If we take a look on the overall market trend, then we would find that one of the most favourite sector pick of April 2018 was IT sector. Almost all the IT stocks have seen a great buying in last few months. HCL TECH, Tech Mahindra etc all have made a new 52week high. Also, TCS now has again regained the most valuable company tag of the country with a market capital of more than Rs 6.5 lakh crore. Some of credit for such a impressive buying in IT sector really goes to TCS. After reporting a good Q4 number last week, stock climbed more than 10 percent in last 2 trading sessions.
However, in this recovering market mostly supporting by IT sector, there has been an another pocket of stock where we saw a improved performance. It was the pocket of expensive stocks where return percentage was in good amount. Stocks like TITAN, Avenue Supermart ( DMart), Indiabulls ventures etc all gave wonderful returns despite of rich/expensive valuations. Stocks like Jubiland Foodworks, FMCG stocks like HUL, and Auto stocks like M&M, Ashok Leyland also helped in improving market sentiment after March end and all of them also made a new 52 week high.
So overall, it wouldn’t be wrong to say that after Budget 2018, mostly those High rated corporates/businesses have seen a good buying interest from investors having impressive past records. In other words, we can also say that those having good past record and are related to consumption/IT theme Gained the whole market attention.
But now the question is whether IT and Consumption theme will continue to lead the market for more months or will loose the demand from investors soon?
In consumption theme/FMCG related stocks, most of the stocks are now trading at very rich valuations. Few have already joined the list of expensive. But still, there are few stocks in this theme having attractive valuations.

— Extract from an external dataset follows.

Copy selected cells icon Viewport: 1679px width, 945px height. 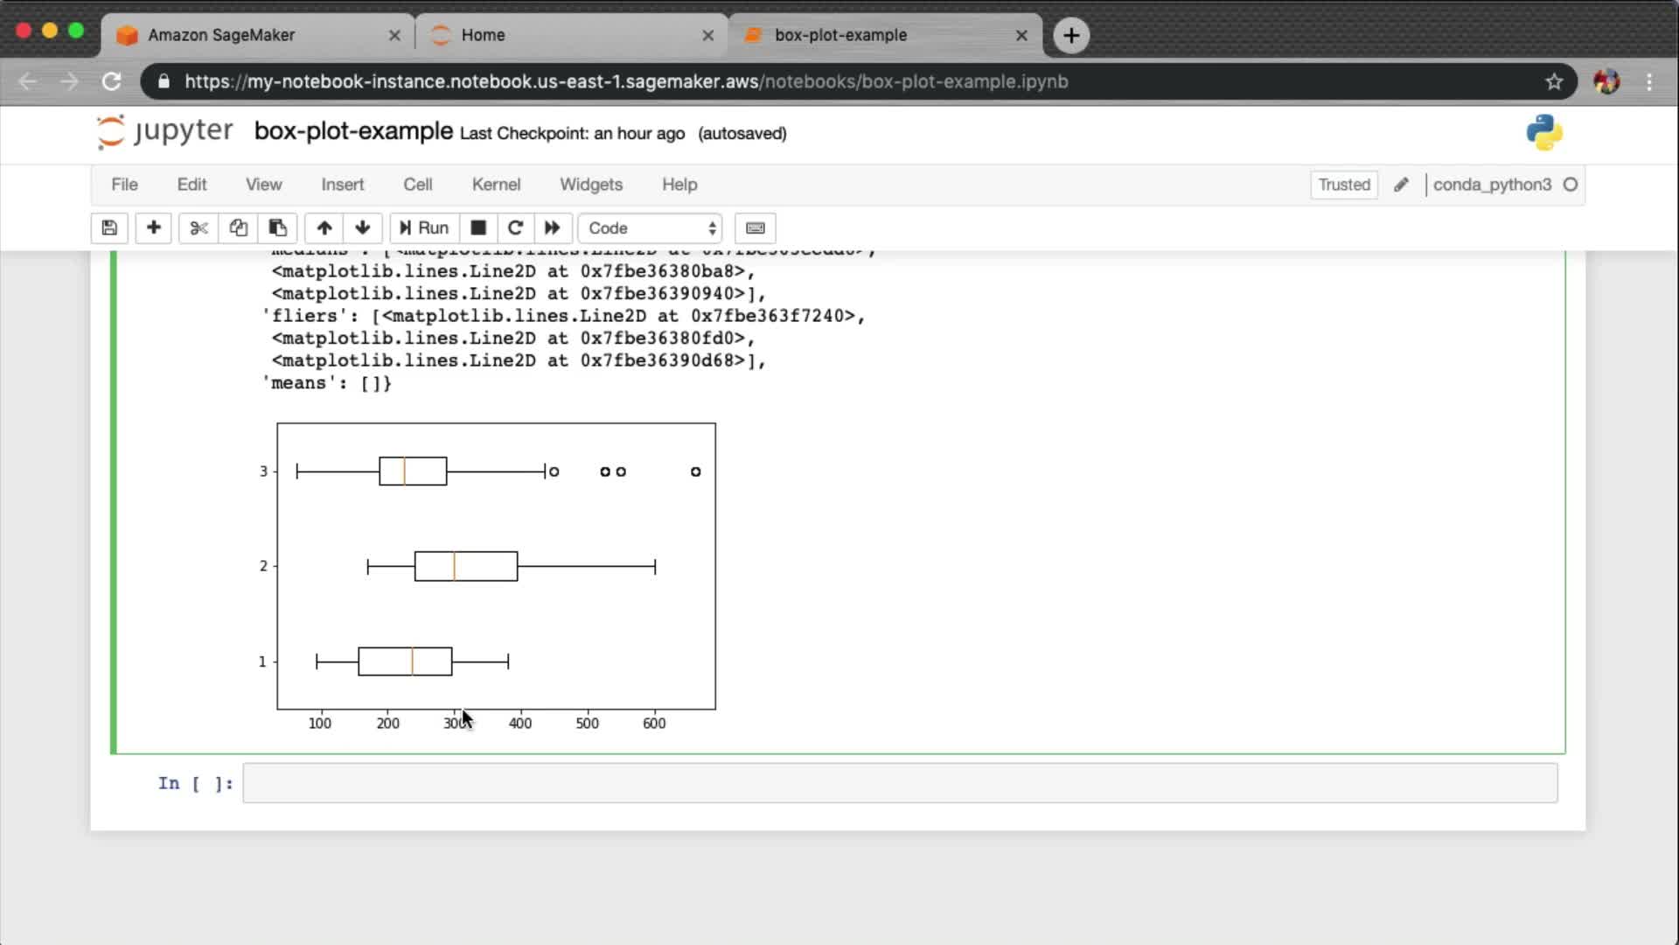(x=238, y=228)
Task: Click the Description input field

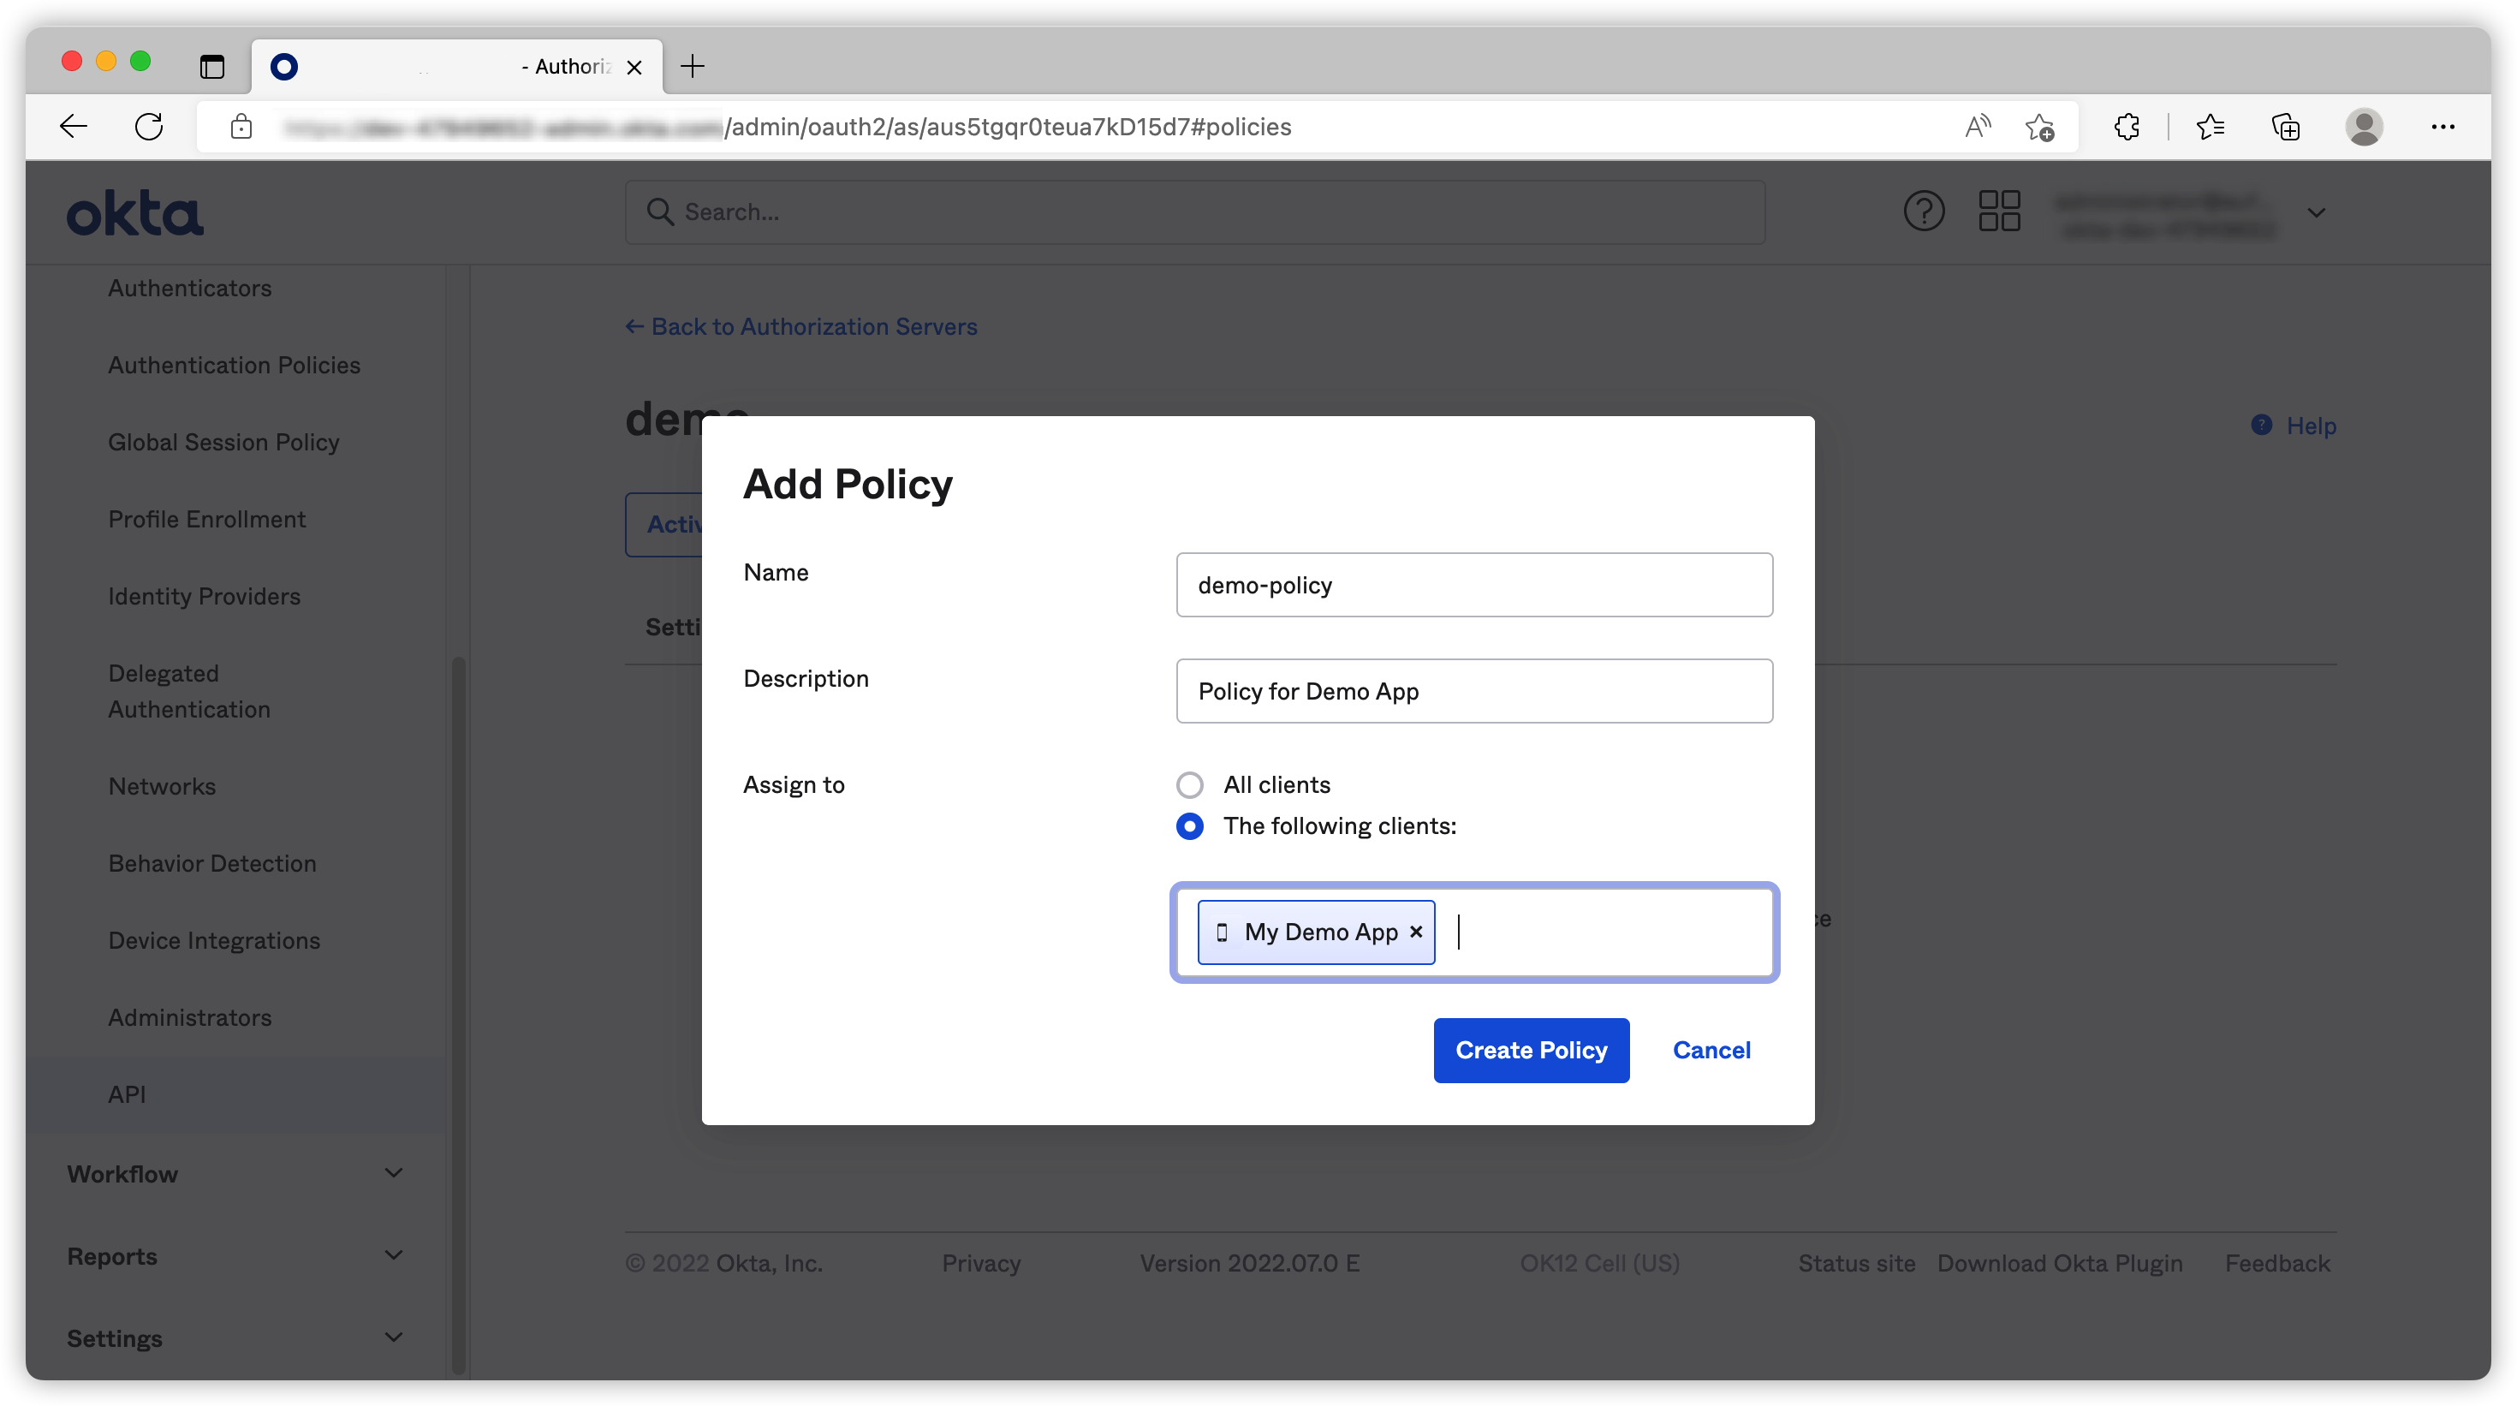Action: (x=1473, y=692)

Election year ( 2019 ) is on the way and 2018 is also filled with full of elections of different states. And because, many market analysts, fund managers believe FMCG as a best place to safely park the money of public, chances of having more buying in Food related stocks is higher. But because of valuations is somewhere higher in this sector, probability of sharp buying is very low. However, I think for the next one year, we can see a good consistent buying in this year. But don’t expect any sharp rally in FMCG related stocks.
Let’s come back to stars of the March month i.e IT stocks. Year by Year, investments in Digitality is rapidly increasing and because there is still a large space remaining to cover in Indian economy, I think we will continue this trend over 3-4 years. However, from such investments in Digitality, who will get the prime benefit? Definetly, IT sector will be the most advantages receivable from such investments because it is giving a new way for IT companies to expand their businesses more effectively in India.
However, the basic reason behind why IT sector is booming and Food related stocks not is that there is a large gap between the valuations of both the sector. Whereas, most of the FMCG related stocks are trading above 35 PE level, IT stocks are still available at around 20 PE. Also, before July 2017, most of the IT stocks were in a consolidation period which i think has been over now.
However, because the valuations of IT stocks are also not cheap, it is not possible to see multibagger returns in IT in next few quarters. But yes, I think from a long-term perspective like 2-4 years, it could be a good choice to hold IT stocks in your portfolio. You can read more about my long-term view on IT here Is it good idea to hold IT stocks?
For the short-term, I think IT sector still has some more space to rally in this sideways market. But because there are many other sectors like PSU Banking, Infrastructure etc available at a very good valuation or price ( and have great stock specific opportunities ) for those having great amount of funds like Financial institutions, fund managers, opportunity in particularly IT sector don’t seem too much large.
So, if you are going to invest in IT stocks at current levels for long-term, then you can definitely go ahead. But if you have a short-term view like 2-5 months, then you should be very carefull because IT stocks have already seen 20-50 percent rise in last few months.